Cody Wilson, founder and Director of Defense Distributed (DD) has resigned, according to a press conference held Tuesday, September 25th in Austin, Texas. Paloma Heindorff, an operations executive with the company for three years, has been named Director. Mr. Wilson tendered his formal resignation Friday, September 21st in the wake of criminal allegations and charges unrelated to his work with DD and his advocacy for First and Second Amendment issues.
3D Gun File Company Appoints New Director After its Former Head, Cody Wilson, Resigns to Face Criminal Charges
“My name is Paloma Heindorff,” DD’s new Director spoke in distinctly British English. Flanked by the company’s legal team, Ms. Heindorff tersely announced particulars, thanked her team for not missing a beat during their founder’s being charged, arrested, deported, arraigned, and released on bond to face criminal charges having nothing to do with their mission.
“I am extremely proud to say,” Ms. Heindorff continued, reading from prepared remarks, “that over the past few days, the entire team at defense distributed has recommitted to enabling the sharing and publication of CAD and 3D printed files. This resilience I truly believe to not only be characteristic of our company as a whole, but also the ideas that we have worked so hard to promote.”
Sterling Event Center in Austin, Texas is a campus of salons for joyous occasions, weddings, receptions. Tuesday morning, September 25th, it was a lot less than that, as four employees of the nonprofit Defense Distributed stood, wearing DD swag near a nondescript room’s entrance, awaiting a press conference called over the weekend. Reporters and associated media ambled about the room’s removable chairs, placing recording devices on a black clothed table.
Things Have Changed
Defense Distributed was founded summer of 2012 by Cody Wilson, a then University of Texas Law School student looking to make waves similar to that of Julian Assange and Wiki Leaks. Mr. Wilson and conspirators devised a Wiki Weapon of sorts, fashioning themselves as radicals set to marry the nascent Maker 3D printing movement with a kind of Second Amendment argument not previously heard.
Within a year, the shot heard around world squeezed off, as Mr. Wilson had successfully printed and fired a single slug into dry air. As ever, the wry smile under dark sunglasses mugged for assembled cameras, rhetorically asking, “How’s that national conversation going?” Waves he for sure made, the toast of libertarian, anarchist, crypto circles the world over. A minor celebrity, his legend grew to near mythic proportions over half a decade. He even scored a book deal through a Simon & Schuster imprint.

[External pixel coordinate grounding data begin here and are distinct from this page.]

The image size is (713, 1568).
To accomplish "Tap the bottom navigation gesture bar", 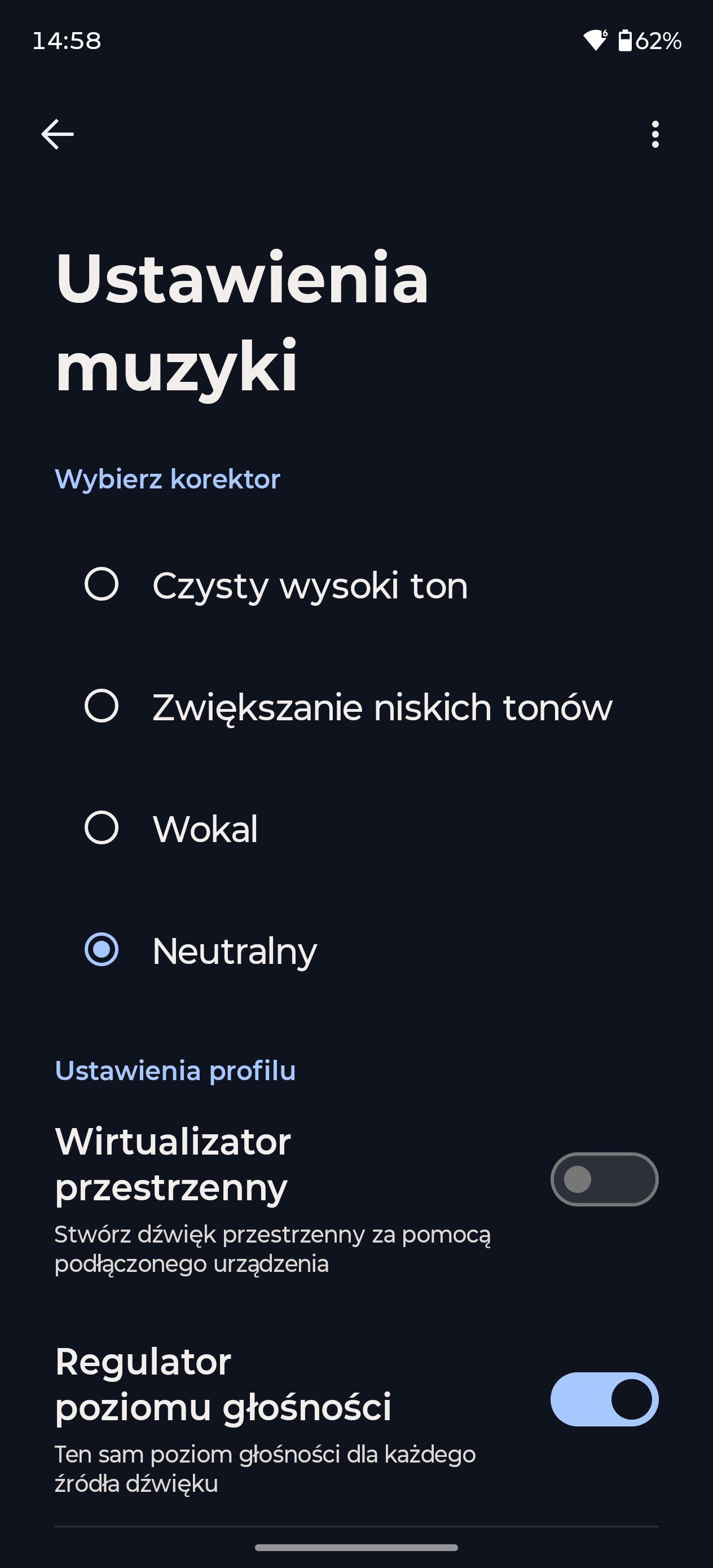I will pyautogui.click(x=356, y=1547).
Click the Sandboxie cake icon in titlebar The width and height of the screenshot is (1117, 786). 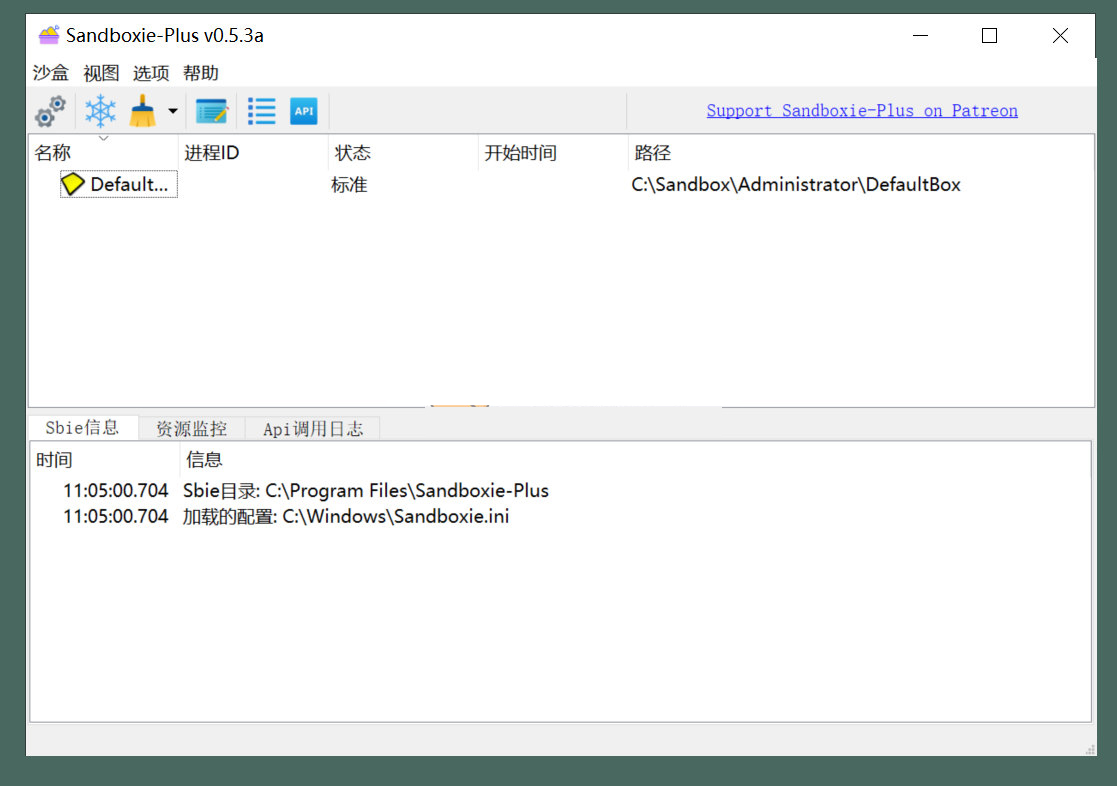pyautogui.click(x=48, y=33)
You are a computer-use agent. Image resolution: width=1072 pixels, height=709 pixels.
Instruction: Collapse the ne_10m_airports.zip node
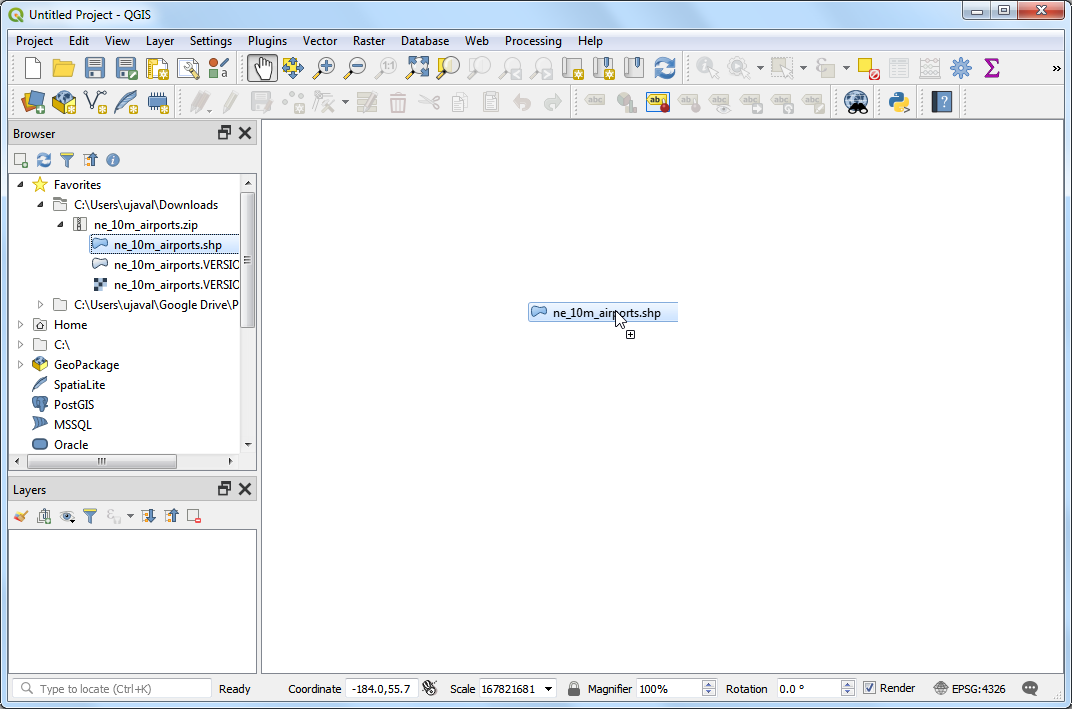60,225
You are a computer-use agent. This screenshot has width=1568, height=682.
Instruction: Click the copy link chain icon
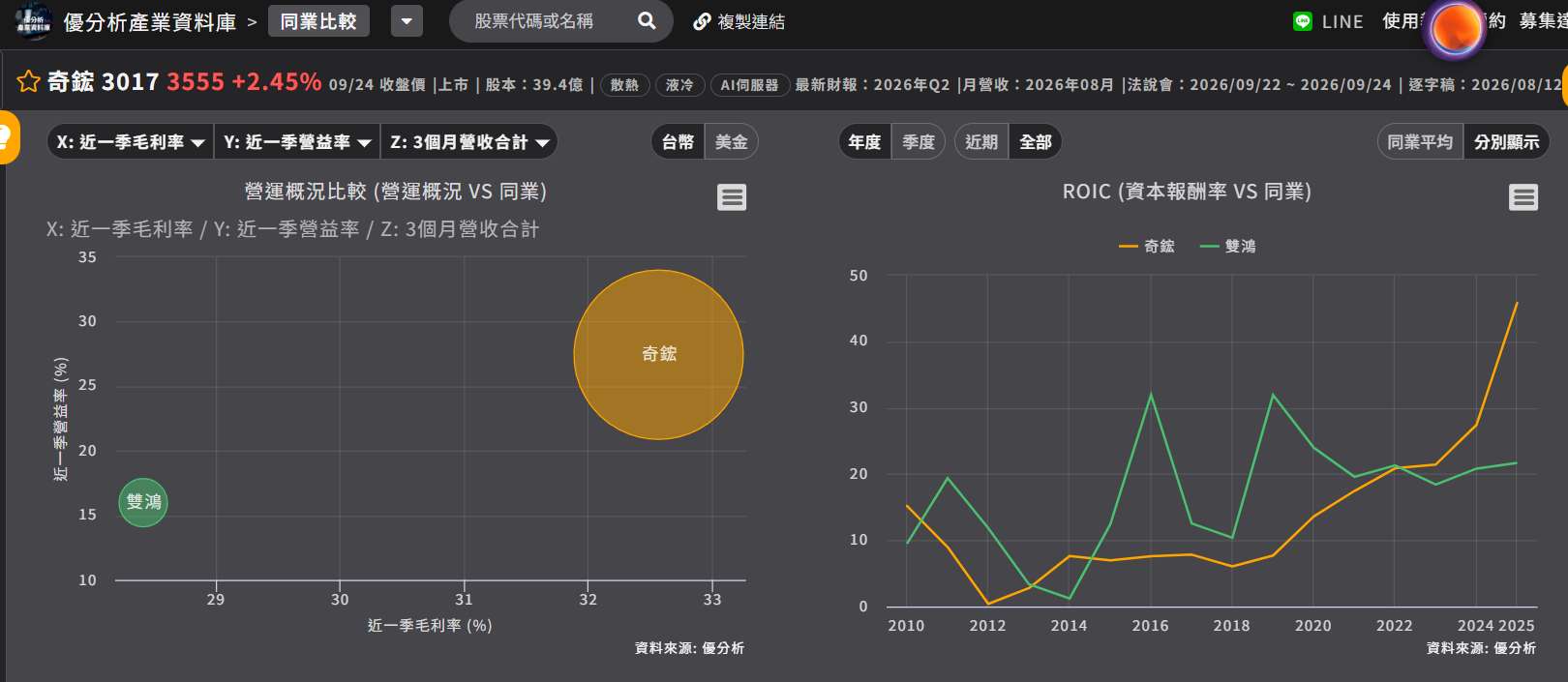pyautogui.click(x=702, y=21)
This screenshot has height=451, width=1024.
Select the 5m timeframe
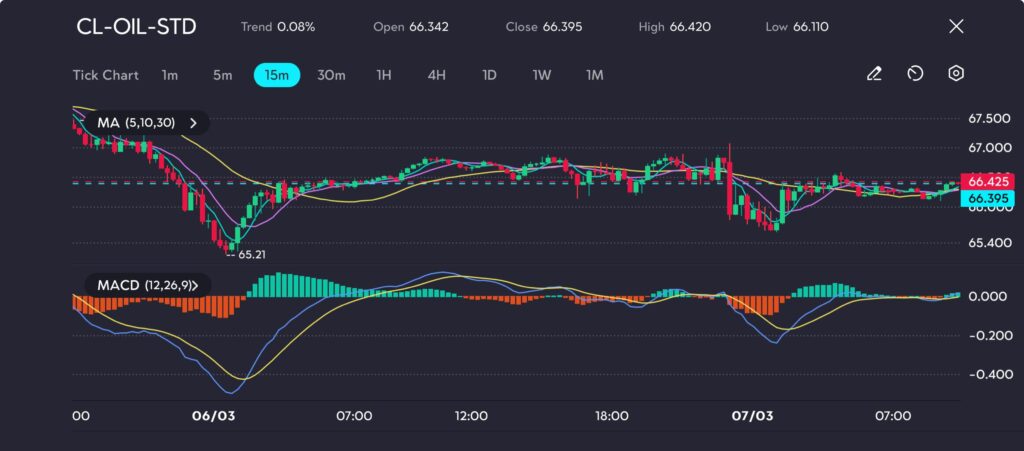point(222,75)
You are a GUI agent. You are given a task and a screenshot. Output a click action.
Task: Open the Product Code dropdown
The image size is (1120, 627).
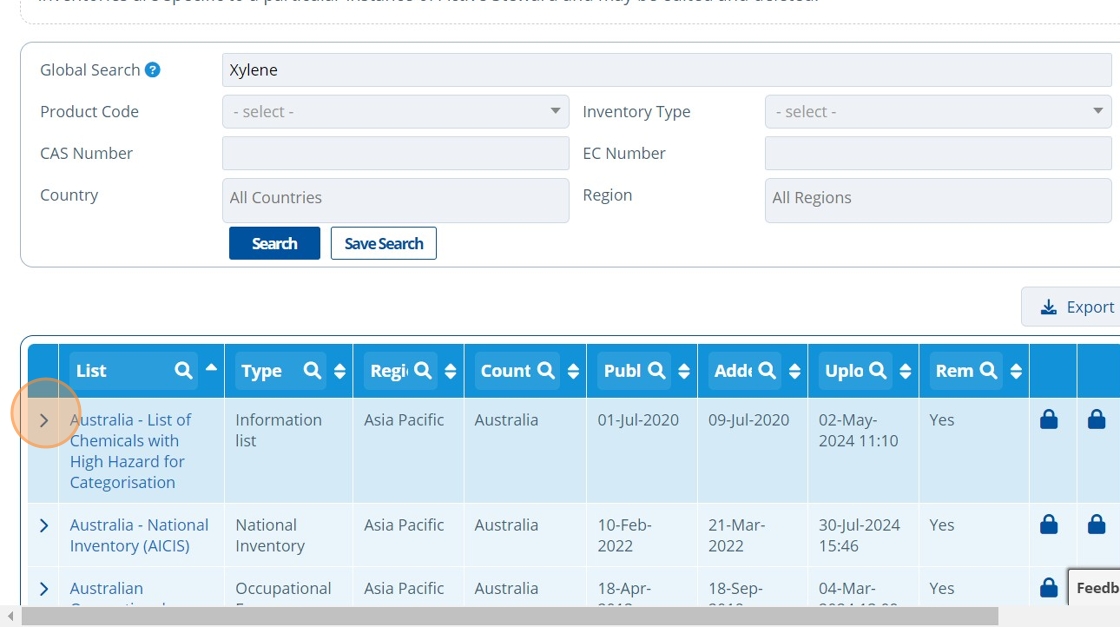tap(396, 111)
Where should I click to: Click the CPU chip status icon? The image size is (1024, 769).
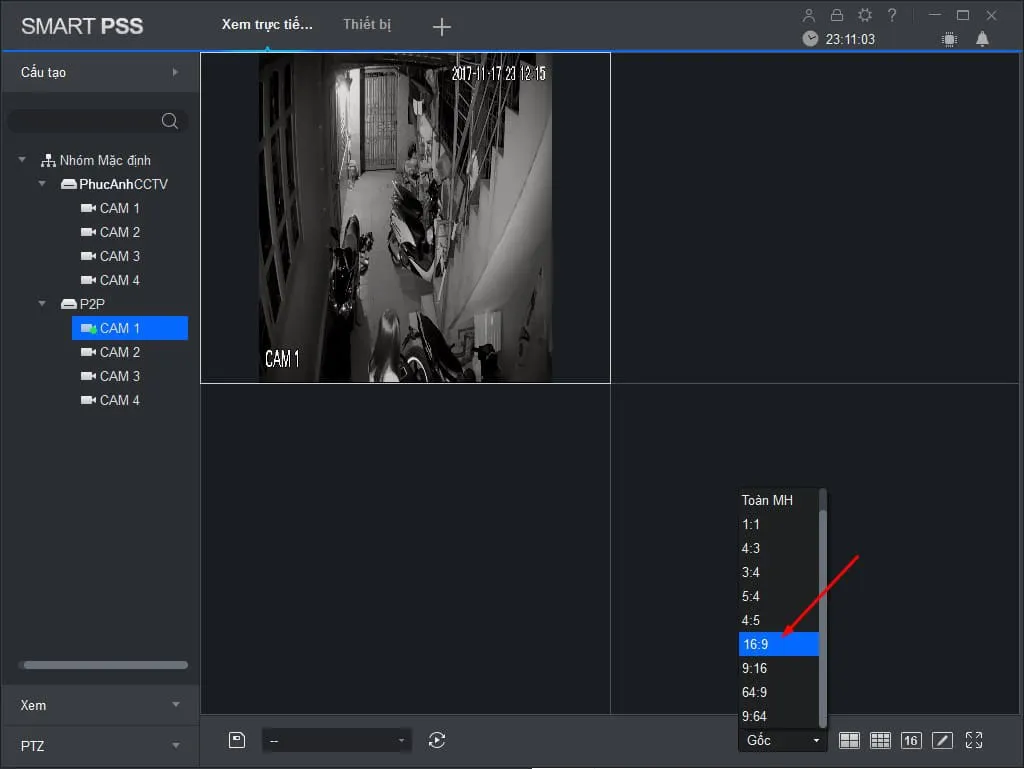tap(949, 39)
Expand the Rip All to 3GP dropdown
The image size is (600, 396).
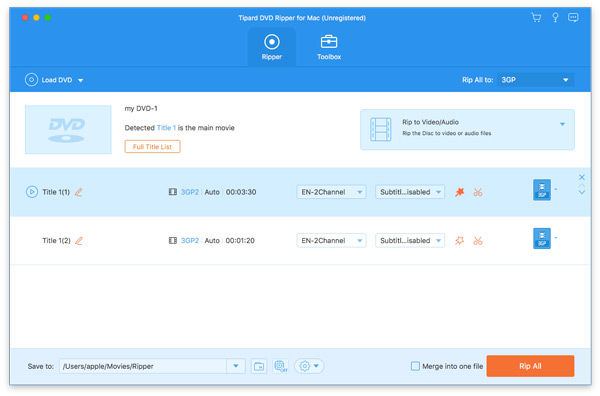[x=535, y=80]
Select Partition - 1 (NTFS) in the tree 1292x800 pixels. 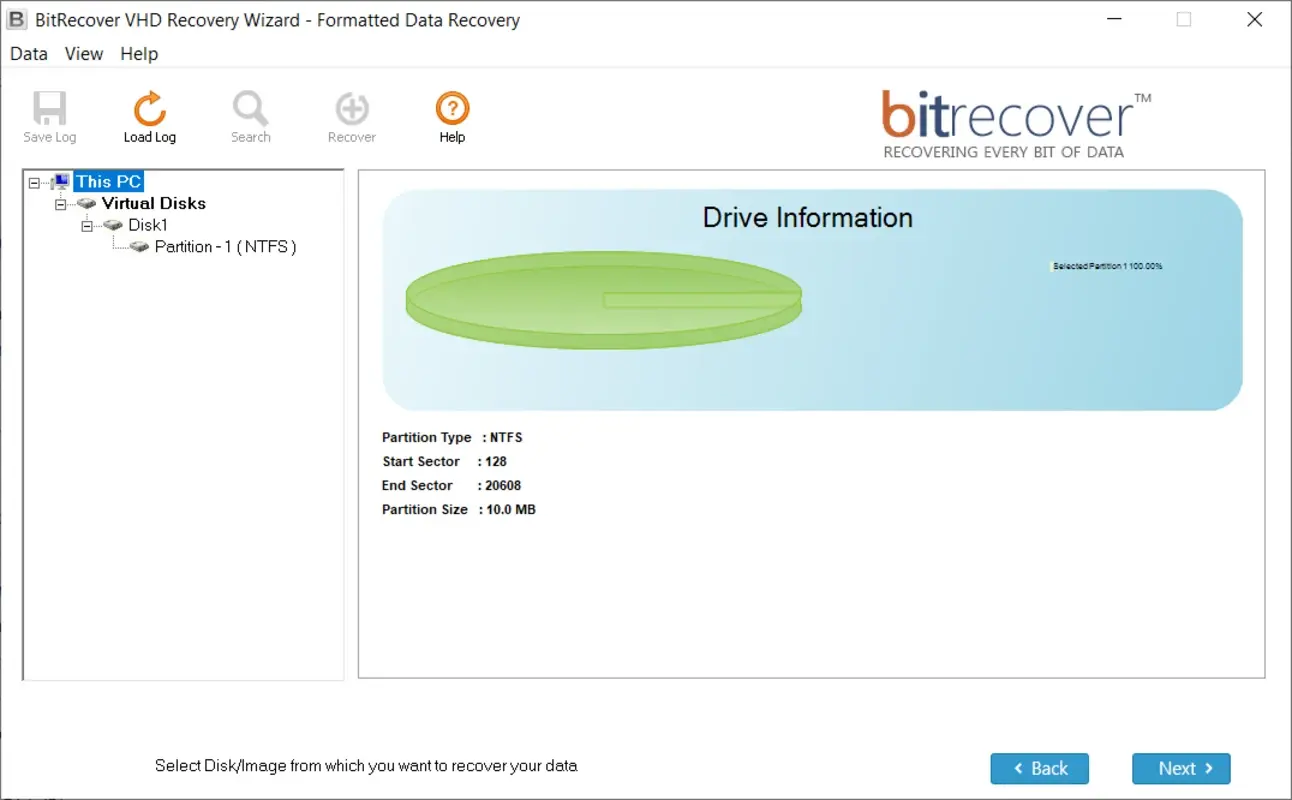pos(225,247)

Things have drastically changed. “Give me the liberty to know, to utter, and to argue freely according to conscience, above all liberties,” from Milton’s Areopagitica, written more than three centuries before DD came into existence, presumably remains the company’s guiding ethos. Ms. Heindorff assured questioners Mr. Wilson “going forward, at the moment, as it stands” has “no role in the company.”
Defense Distributed’s Mission Has Not Changed
More recently, Defense Distributed found itself under legal siege by state attorneys generals. They were miffed the Trump State Department settled a lawsuit brought by the company against being denied the ability to publish online 3D printable gun blueprints. Nearly two dozen US states, led by Washington state, were able to thwart DD’s newly procured license from the federal government to indeed publish in the above manner, securing an indefinite restraining order against the company.
Defense Distributed pivoted, and late last month announced a loophole outlined by the very order issued against the company: while they were not permitted to give the plans, blueprints, and files away for free online, there was, the judge conceded, nothing stopping DD from selling files and having them physically delivered. The order’s bluff was called, and by August 28th, Defense Distributed began offering files for a suggested donation of $10. It was a widely praised and vilified workaround, and all that really remained was to fight the barrage of cases tying up broader speech issues. Distributing the files had been settled.
Paloma Heindorff confirmed close to $400,000 has been raised for its legal defense, along with how none that money will be used in their former Director’s criminal proceedings. She was also careful to insist business had only dropped off a slight amount since allegations surfaced, and how not one employee had missed work during the events of last week.
“We believe in something,” she answered further, “and that something is not one man; it is an idea.” She acknowledged having exactly no background in firearms. She has mostly worked as a creative in spoken word and poetry circles in London and New York before joining DD in Austin three years ago, hoping to be part of “the most elegant activism I had ever seen performed.” The company will remain full speed ahead, having produced a CNC home milling machine to fabricate firearm parts, Ghost Gunner. Defense Distributed had a backlog of orders going on a year wait. They’ve managed to cut that in half, she said, but saw no reason why they wouldn’t be able to ship them on demand by the end of 2018. “I’m a different person,” she insisted, “I am not trying to replace him as a character. That’s not my aim.”
“You rock Paloma!” came an impromptu shout from the curiously quiet crowd. Smiling as she stood to leave, Ms. Heindorff offered a polite “Thank you,” and exited.